As is customary with all Poor Rich Boy songs, the lyrics of Yaqeen are shrouded in ambiguity and tinged with absurdity. Yaqeen captivated me from the moment I first heard it. It is one of the few recorded instances of Umer Khan (AKA Duck) singing in Urdu, yet it blends into the composition.
Yaqeen unfolds like a tapestry, starting with an acoustic sound that gradually builds up, filling in intentional gaps. About a minute in, it crescendos like a siren, creating the sensation of teetering on the edge of a cliff— an imagined visual parallel to the music video. It then descends into a curated silence. The vocals begin from afar, suddenly getting closer after the first drop, as if the singer is talking in your ear, adding an intimate feel.

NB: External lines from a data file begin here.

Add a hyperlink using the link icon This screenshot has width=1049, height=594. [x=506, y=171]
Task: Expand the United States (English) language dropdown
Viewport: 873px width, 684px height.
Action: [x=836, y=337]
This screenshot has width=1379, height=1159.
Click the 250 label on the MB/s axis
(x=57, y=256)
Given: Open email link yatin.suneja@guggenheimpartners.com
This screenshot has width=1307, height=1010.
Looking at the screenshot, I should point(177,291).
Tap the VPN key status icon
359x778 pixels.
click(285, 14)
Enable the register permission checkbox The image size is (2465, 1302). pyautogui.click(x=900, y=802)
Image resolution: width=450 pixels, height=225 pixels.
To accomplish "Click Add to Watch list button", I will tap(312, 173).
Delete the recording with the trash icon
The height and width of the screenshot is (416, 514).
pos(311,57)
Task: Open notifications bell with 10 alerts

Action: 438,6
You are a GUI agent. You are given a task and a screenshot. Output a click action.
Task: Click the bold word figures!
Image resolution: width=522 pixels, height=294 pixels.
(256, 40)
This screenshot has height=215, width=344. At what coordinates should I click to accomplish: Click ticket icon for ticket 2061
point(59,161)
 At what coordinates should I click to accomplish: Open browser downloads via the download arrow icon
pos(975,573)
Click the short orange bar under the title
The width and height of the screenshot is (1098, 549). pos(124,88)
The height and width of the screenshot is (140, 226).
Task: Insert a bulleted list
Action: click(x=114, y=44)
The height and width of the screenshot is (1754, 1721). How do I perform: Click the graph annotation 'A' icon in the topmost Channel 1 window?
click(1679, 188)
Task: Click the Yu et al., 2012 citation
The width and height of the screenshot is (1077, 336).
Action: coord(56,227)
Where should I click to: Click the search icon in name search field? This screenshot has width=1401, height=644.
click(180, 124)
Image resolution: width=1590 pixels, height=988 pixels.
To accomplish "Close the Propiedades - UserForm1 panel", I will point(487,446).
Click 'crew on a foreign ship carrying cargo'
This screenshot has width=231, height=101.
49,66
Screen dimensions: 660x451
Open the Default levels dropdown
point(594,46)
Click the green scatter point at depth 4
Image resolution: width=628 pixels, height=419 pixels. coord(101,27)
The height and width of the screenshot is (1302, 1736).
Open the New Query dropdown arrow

The daydream quality of Yaqeen resides in the certainty of uncertainty. Throughout the song, the same guitar chords loop, creating a sense of repetition that anchors the listener. The song’s second half echoes certain verses like a chant: “woh kehti/kehta hai mujhay hai yaqeen”, pleading for certainty in a world devoid of assurances. Perhaps the only certainty lies in the acknowledgment that one can never truly fathom what others think or feel, rendering the world perpetually uncertain. Yet, it's an unease that the listener makes peace with as the song unfolds.
In essence, Yaqeen suggests that the certainty of things dissipates when brought into the external world or spoken about. It's a delicate balance of unease, layered with a poignant acceptance, beautifully underscored by the cinematic production and recurring guitar chords created by the other half of Poor Rich Boy, Zain Ahsan.